What's the Point of Multiple Redis Databases?
Asked Answered
C

9

268

So, I've come to a place where I wanted to segment the data I store in redis into separate databases as I sometimes need to make use of the keys command on one specific kind of data, and wanted to separate it to make that faster.

If I segment into multiple databases, everything is still single threaded, and I still only get to use one core. If I just launch another instance of Redis on the same box, I get to use an extra core. On top of that, I can't name Redis databases, or give them any sort of more logical identifier. So, with all of that said, why/when would I ever want to use multiple Redis databases instead of just spinning up an extra instance of Redis for each extra database I want? And relatedly, why doesn't Redis try to utilize an extra core for each extra database I add? What's the advantage of being single threaded across databases?

Cantle answered 25/4, 2013 at 17:59 Comment(2)
in your Node.js app, do this ---> module.exports = {"1":"your name for redis db one","2":"your name for redis db two","3":"your name for redis db three"} etc, or switch the keys and values, whatever you needFarr
In Redis 2.8.0 and up it is recommended that you use SCAN instead of KEYS, because it iterates over a small number of elements at a time (thus not blocking the server for long periods of time).Douglasdouglashome
A
138

In principle, Redis databases on the same instance are no different than schemas in RDBMS database instances.

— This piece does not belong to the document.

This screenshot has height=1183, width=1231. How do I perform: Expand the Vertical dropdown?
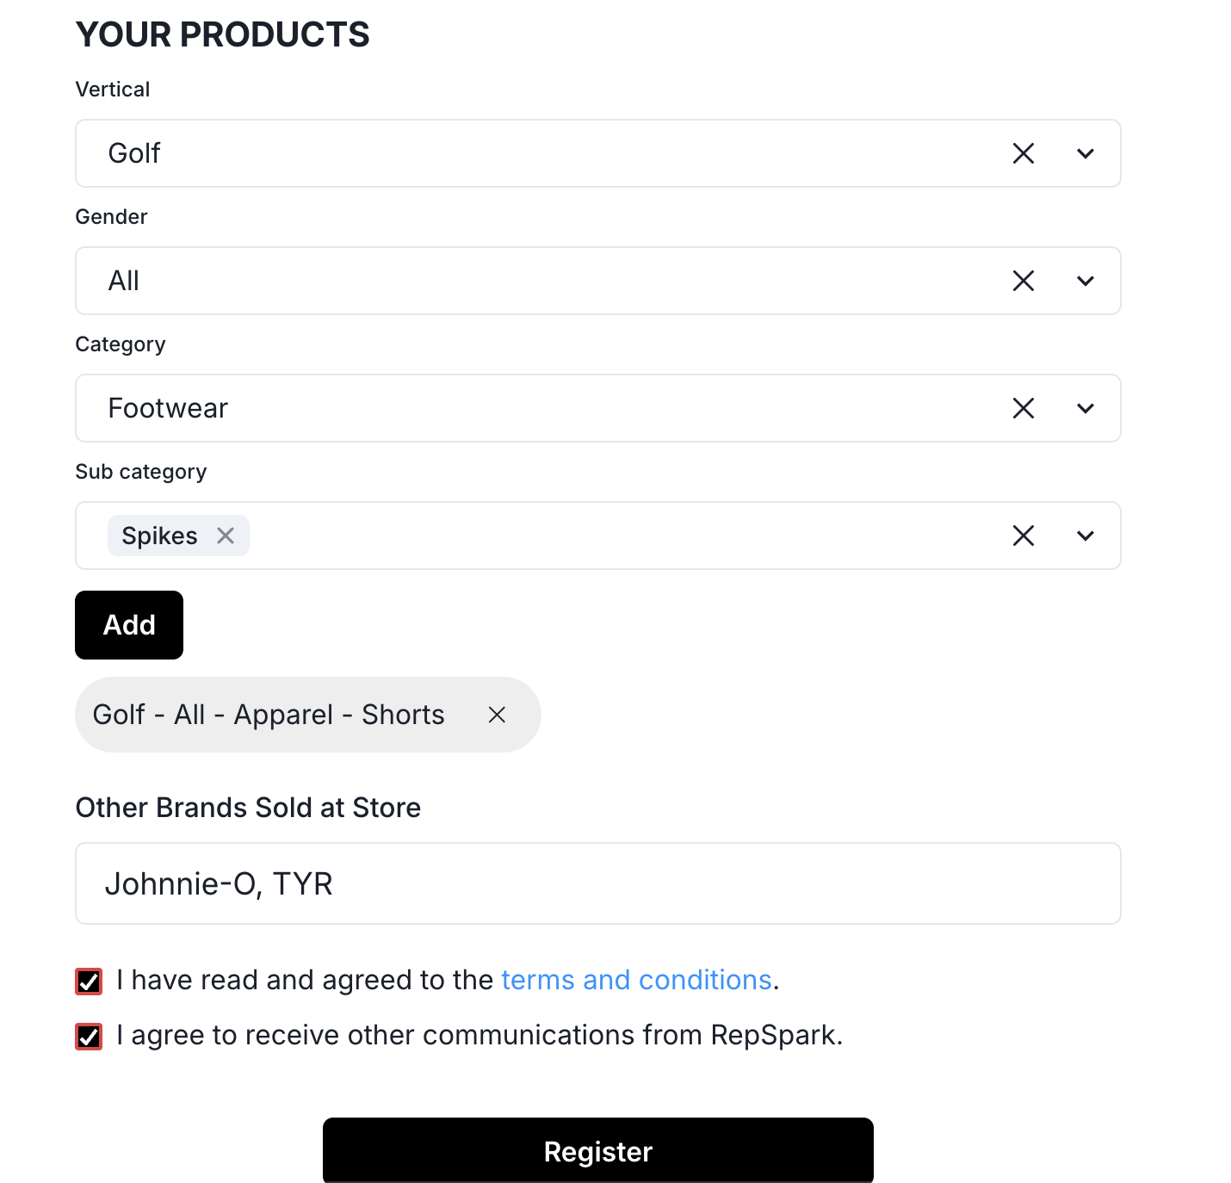(1085, 153)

So, with all of that said, why/when would I ever want to use multiple Redis databases instead of just spinning up an extra instance of Redis for each extra database I want?

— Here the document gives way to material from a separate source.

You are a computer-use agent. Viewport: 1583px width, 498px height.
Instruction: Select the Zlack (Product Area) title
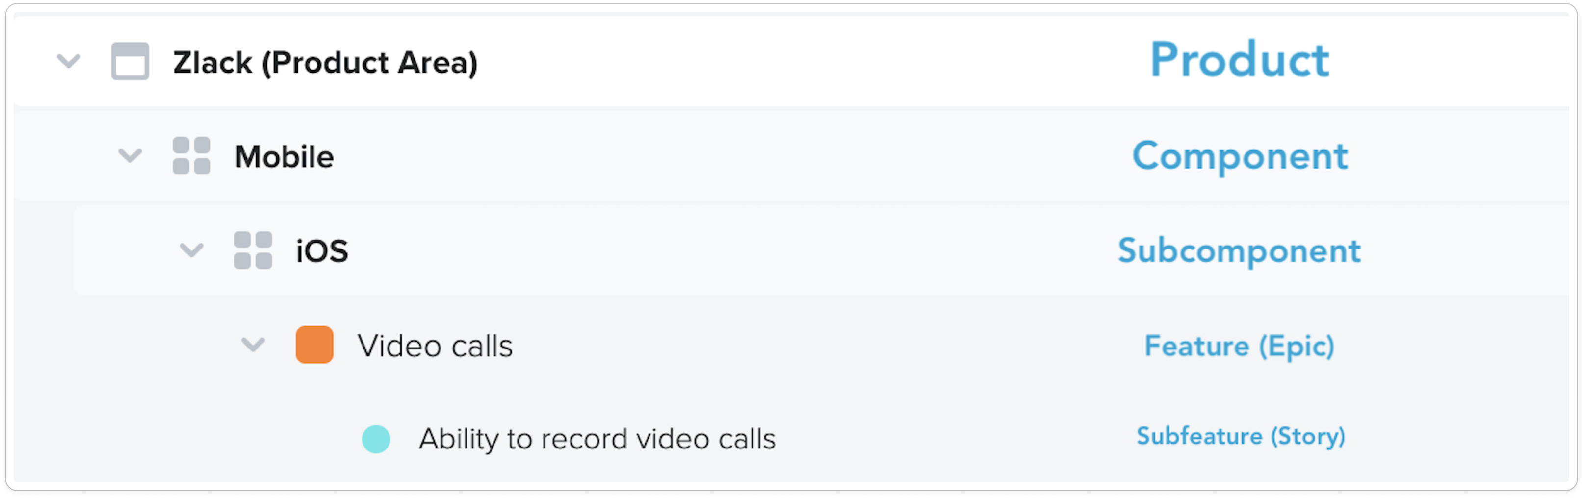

There's one clear advantage of using redis databases in the same redis instance, and that's management. If you spin up a separate instance for each application, and let's say you've got 3 apps, that's 3 separate redis instances, each of which will likely need a slave for HA in production, so that's 6 total instances. From a management standpoint, this gets messy real quick because you need to monitor all of them, do upgrades/patches, etc. If you don't plan on overloading redis with high I/O, a single instance with a slave is simpler and easier to manage provided it meets your SLA.

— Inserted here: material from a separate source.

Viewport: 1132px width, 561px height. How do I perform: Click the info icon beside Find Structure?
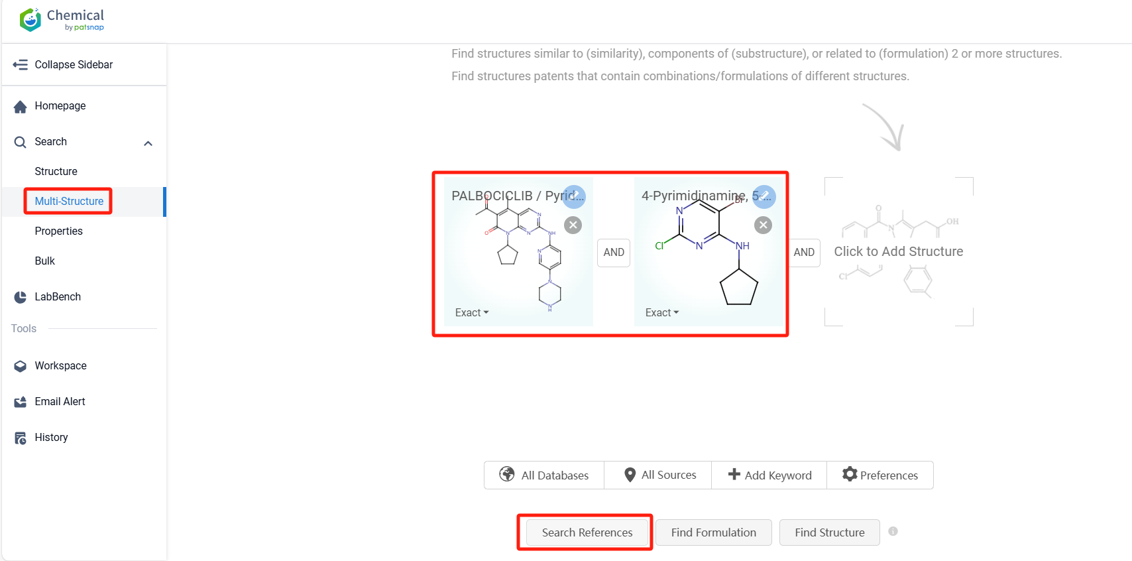[893, 531]
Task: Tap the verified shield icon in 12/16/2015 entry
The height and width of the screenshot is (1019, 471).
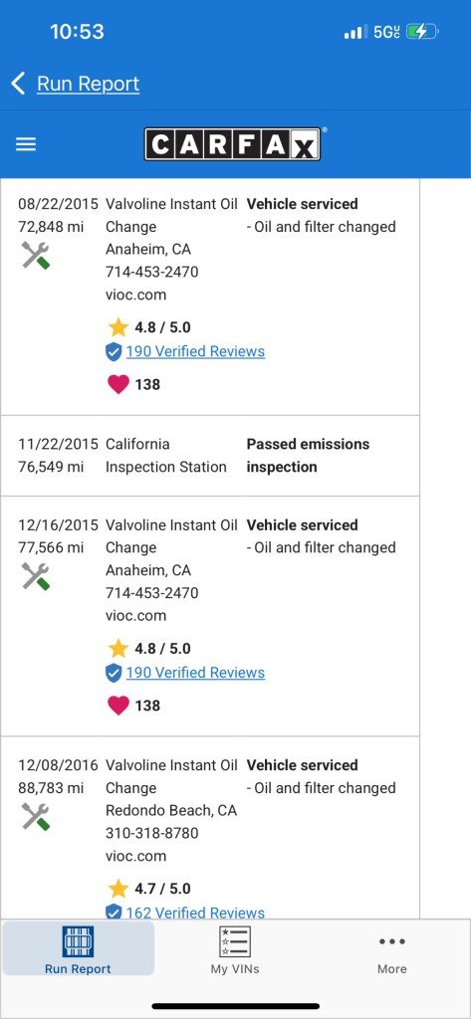Action: click(x=114, y=673)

Abloom answered 25/4, 2013 at 20:3 Comment(4)
Multiple Redis instances is always the way to go. Period. Run parallel queries for different data. If your CICD pipeline doesn't create cache clusters for you, fix it, rather than ..... You get the pointAutograph
This doesn't address the OPs points: (1) why doesn't Redis try to utilize an extra core for each extra database? (2) What's the advantage of being single threaded across databases?Backhouse
If Redis databases are same as schemas in RDBMS, why using DBx (different from DB0) is not commonly used as usage of shcemas in RDBMS ?Selimah
Another reason not to use multiple databases: redis cluster does not support multiple databases. redis.io/docs/reference/cluster-spec/#implemented-subsetGrandeur
S
144

You don't want to use multiple databases in a single redis instance. As you noted, multiple instances lets you take advantage of multiple cores. If you use database selection you will have to refactor when upgrading. Monitoring and managing multiple instances is not difficult nor painful.

Indeed, you would get far better metrics on each db by segregation based on instance. Each instance would have stats reflecting that segment of data, which can allow for better tuning and more responsive and accurate monitoring. Use a recent version and separate your data by instance.

As Jonaton said, don't use the keys command. You'll find far better performance if you simply create a key index. Whenever adding a key, add the key name to a set. The keys command is not terribly useful once you scale up since it will take significant time to return.

Let the access pattern determine how to structure your data rather than store it the way you think works and then working around how to access and mince it later. You will see far better performance and find the data consuming code often is much cleaner and simpler.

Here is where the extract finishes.